Endoscopic bypass, based on hooking long plastic sleeve to the esophagus trying to avoid food passing through the stomach and proximal small bowel by dropping food well into the small bowel, basically virtual bypass without surgery. Now how long this plastic tube will stay, how secure the hooking will be and issues with food sticking to the plastic. It is good thinking but not practical as we could work out how our body dealt in the past with foreign material inserted.
Surgical procedures / Bariatric surgery
Bariatric surgery is a great tool to help you loosing weight. Ideas and types of surgery have changed over the years and decades. At earlier phase surgery was mostly aimed at reducing body ability to absorb nutrient, first operation invented in US 1954, jejunoileal bypass. This procedure led to malabsorption due to bypassing about 90% of small bowel.
Modification of the the above procedure led to developing three principal of surgery
- Gastric restriction (laparoscopic gastric band, sleeve gastrectomy and vertical banded gastroplasty)

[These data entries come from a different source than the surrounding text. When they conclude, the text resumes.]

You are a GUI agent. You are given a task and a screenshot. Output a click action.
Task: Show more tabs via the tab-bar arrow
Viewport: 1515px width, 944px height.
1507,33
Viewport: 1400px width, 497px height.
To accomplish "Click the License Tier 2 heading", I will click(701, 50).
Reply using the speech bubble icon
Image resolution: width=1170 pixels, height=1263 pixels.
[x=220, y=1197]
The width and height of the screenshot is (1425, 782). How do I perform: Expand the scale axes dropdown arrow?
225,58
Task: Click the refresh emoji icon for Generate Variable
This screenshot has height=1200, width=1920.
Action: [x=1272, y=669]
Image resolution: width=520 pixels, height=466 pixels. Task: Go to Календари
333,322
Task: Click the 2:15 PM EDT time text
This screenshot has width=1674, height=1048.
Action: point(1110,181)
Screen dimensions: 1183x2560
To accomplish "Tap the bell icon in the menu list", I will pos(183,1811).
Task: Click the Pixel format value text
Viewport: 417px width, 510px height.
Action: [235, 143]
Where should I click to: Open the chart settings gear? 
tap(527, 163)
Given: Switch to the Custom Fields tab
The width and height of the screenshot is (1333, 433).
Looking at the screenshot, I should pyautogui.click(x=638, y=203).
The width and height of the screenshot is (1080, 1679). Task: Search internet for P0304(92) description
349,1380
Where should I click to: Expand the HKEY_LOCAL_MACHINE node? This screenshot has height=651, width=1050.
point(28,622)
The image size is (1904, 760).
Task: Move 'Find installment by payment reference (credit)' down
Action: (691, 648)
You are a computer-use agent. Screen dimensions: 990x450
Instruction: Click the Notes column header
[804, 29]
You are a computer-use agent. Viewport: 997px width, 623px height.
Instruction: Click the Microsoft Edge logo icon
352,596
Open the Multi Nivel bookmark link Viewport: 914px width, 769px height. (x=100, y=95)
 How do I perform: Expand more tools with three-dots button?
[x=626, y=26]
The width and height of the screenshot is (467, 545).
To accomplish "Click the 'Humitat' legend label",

- Gastric restriction with mild malabsorption (Roux-en Y gastric bypass), developed early 1960’s
- Mild gastric restriction and Malabsorption (Duodenal switch)
Currently in Australia three surgical approaches used and percentage aged through the years.
- Laparoscopic gastric band, once was the highest bariatric surgical procedure performed in Australia, was about %85 year 2010, the main attraction was the idea of reversibility ( it is not reversible), adjustability ( needs frequent follow up, and occasionally once deflated patient fails to achieve previous weight loss). While currently is about 1 – 2 % of total surgery performed.
- Sleeve gastrectomy, currently the commonest surgical procedure performed, used to be about 7% year 2010, while currently is about 80- 90% of total bariatric surgery performed.
- Laparoscopic gastric bypass surgery, almost steady over the year with mild raise in percentage as some patient with previously failed lap band surgery are not suitable for sleeve gastrectomy.